Unexpected issues with 2 NVME initiators using the same target

Tue Jun 27 00:22:52 PDT 2017

>> I don't understand, is this new with the patch applied?
> 
> I applied your patch to 4.12-rc6 on the initiator, but my targets are
> still 4.9.33 since it looked like the patch only affected the
> initiator. I did not see this before your patch, but I also didn't try
> rebooting the targets multiple times before because of the previous
> messages.

That sounds like a separate issue. Should we move forward with the
suggested patch?

>>> After this and a reboot of the target, the initiator would drop the
>>> connection after 1.5-2 minutes then faster and faster until it was
>>> every 5 seconds. It is almost like it set up the connection then lose
>>> the first ping, or the ping wasn't set-up right. I tried rebooting the
>>> target multiple times.
>>
>>
>> So the initiator could not recover even after the target as available
>> again?
> 
> The initiator recovered the connection when the target came back, but
> the connection was not stable. I/O would happen on the connection,
> then it would get shaky and then finally disconnect. Then it would
> reconnect, pass more I/O, then get shaky and go down again. With the 5
> second disconnects, it would pass traffic for 5 seconds, then as soon
> as I saw the ping timeout, the I/O would stop until it reconnected. At
> that point it seems that the lack of pings would kill the I/O unlike
> earlier where there was a stall in I/O and then the connection would
> be torn down. I can try to see if I can get it to happen again.
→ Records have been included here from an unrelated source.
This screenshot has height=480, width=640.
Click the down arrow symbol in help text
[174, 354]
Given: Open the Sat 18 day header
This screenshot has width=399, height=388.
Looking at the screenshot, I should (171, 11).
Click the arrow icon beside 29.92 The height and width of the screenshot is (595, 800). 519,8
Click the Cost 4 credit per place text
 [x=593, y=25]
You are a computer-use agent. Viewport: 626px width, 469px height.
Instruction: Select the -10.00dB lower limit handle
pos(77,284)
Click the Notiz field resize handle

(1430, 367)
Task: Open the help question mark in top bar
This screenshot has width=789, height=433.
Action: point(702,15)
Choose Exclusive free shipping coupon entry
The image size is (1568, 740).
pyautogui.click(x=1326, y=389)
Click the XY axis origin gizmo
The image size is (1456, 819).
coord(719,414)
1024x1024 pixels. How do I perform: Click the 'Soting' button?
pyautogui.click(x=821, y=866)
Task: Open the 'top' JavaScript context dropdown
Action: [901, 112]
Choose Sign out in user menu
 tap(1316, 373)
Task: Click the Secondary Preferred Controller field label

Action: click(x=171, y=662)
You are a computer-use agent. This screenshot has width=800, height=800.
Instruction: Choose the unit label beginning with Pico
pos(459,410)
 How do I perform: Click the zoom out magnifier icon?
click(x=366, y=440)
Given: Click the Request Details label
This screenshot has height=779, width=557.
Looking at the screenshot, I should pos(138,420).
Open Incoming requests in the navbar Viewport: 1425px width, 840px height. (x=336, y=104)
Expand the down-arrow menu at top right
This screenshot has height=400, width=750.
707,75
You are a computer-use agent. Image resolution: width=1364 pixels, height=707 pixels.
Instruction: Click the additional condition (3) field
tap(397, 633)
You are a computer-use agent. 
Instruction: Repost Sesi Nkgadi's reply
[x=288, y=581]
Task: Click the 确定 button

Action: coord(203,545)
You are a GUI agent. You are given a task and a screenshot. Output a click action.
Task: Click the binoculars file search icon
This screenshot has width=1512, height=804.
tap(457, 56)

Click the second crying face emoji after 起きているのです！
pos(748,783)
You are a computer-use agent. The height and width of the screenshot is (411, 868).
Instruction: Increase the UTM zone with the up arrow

So looks like the target is not responding to NOOP_OUTs (or traffic
at all for that matter).

The messages:
[Tue Jun 20 10:11:20 2017] iSCSI Login timeout on Network Portal [::]:3260

Are indicating that something is stuck in the login thread, not sure
where though. Did you see a watchdog popping on a hang?

And massage:
[Tue Jun 20 10:11:58 2017] isert: isert_print_wc: login send failure:
transport retry counter exceeded (12) vend_err 81

Is an indication that the rdma fabric is in some error state.

On which reboot attempt all this happened? the first one?

Again, CCing target-devel.